De même il a expliqué les phénomènes lumineux, non par l'émission de particules à travers l'espace, suivant la théorie inexacte que Newton viendra proposer plus tard; mais, par la transmission d'une pression dans le fluide éthéré tel, dit-il, « le choc se transmet à travers une série de billes qui se touchent». Il pose de la sorte les bases du système des « ondes » ou ondulations, que le savant cartésien Huyghens opposera un jour victorieusement à la théorie newtonienne de l'émission. Nous devons ajouter que dans la pensée de Descartes, cette transmission se produisait instantanément jusqu'aux distances les plus éloignées, par exemple du soleil à la terre, à l'instar des mouvements d'un bâton dont tous les points se déplacent dans le même temps d'une même quantité.

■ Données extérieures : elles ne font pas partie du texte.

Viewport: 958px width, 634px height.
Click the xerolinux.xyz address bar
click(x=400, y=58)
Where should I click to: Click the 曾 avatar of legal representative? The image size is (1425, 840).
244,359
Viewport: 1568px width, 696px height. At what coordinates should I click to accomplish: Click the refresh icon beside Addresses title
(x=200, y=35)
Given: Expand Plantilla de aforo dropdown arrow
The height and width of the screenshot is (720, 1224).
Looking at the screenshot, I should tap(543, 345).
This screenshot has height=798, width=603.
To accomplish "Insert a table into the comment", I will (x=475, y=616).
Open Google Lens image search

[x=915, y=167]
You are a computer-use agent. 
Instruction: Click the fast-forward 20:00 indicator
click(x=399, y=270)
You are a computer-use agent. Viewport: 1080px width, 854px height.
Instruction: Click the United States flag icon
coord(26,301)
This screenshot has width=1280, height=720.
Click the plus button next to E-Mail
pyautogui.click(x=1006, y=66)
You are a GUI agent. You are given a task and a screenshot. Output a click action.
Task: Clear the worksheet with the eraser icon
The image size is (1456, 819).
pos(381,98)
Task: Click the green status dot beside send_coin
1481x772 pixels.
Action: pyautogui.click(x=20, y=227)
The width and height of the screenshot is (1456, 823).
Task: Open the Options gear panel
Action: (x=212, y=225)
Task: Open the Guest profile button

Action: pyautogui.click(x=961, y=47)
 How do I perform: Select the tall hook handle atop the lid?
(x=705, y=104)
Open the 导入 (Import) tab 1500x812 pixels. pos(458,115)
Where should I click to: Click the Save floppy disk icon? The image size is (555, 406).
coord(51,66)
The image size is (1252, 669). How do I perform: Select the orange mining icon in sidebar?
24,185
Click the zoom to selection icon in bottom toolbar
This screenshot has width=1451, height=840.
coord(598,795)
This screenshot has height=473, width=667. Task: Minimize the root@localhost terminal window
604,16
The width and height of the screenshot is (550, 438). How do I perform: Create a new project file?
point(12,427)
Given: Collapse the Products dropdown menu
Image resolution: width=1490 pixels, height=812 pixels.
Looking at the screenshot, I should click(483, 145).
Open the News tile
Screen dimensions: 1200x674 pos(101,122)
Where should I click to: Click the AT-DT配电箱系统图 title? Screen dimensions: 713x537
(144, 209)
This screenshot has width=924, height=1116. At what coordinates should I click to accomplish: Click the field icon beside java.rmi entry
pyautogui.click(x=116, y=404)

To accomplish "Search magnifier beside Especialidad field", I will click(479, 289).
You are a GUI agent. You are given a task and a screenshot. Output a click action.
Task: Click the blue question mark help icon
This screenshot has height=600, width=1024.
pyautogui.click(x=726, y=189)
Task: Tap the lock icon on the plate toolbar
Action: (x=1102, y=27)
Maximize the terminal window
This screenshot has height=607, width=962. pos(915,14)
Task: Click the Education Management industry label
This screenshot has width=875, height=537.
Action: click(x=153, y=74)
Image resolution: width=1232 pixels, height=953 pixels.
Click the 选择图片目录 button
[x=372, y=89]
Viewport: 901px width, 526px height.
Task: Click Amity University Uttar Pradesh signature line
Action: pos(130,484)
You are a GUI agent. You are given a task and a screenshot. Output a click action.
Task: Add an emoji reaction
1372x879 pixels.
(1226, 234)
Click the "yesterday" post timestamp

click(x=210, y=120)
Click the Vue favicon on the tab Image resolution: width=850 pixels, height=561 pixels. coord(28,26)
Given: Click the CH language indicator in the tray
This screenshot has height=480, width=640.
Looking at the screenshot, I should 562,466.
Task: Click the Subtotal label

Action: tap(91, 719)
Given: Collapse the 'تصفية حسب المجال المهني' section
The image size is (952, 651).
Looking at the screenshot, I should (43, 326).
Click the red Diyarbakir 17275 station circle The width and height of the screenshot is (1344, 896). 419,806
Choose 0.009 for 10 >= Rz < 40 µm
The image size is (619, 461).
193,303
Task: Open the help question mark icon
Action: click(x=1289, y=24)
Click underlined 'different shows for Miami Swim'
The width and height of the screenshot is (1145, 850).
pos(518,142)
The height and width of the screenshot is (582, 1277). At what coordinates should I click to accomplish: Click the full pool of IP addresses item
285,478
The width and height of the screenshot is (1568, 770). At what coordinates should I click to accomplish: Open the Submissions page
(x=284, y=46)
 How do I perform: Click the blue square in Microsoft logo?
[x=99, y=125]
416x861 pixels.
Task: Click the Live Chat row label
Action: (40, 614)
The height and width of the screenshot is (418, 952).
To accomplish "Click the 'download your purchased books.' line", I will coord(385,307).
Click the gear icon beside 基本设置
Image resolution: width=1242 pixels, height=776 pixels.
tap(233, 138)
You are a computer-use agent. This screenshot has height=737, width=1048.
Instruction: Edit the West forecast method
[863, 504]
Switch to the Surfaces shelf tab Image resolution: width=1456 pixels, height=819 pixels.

En cela, il se trompait les ondulations lumineuses progressent à la façon des tourbillons; du moins, doit-on reconnaître qu'il a découvert le point capital, celui de l'existence des ondulations.

Le premier, en outre, dans son traité de Dioptrique, notre compatriote a démontré, par une décomposition de mouvements, la loi de la réfraction de la lumière dont, par une étrange injustice, on a voulu attribuer la découverte à l'allemand Snellius. Il en a donné la remarquable et élégante formule trigonométrique qui porte son nom, et en a déduit la théorie des principaux instruments d'optique.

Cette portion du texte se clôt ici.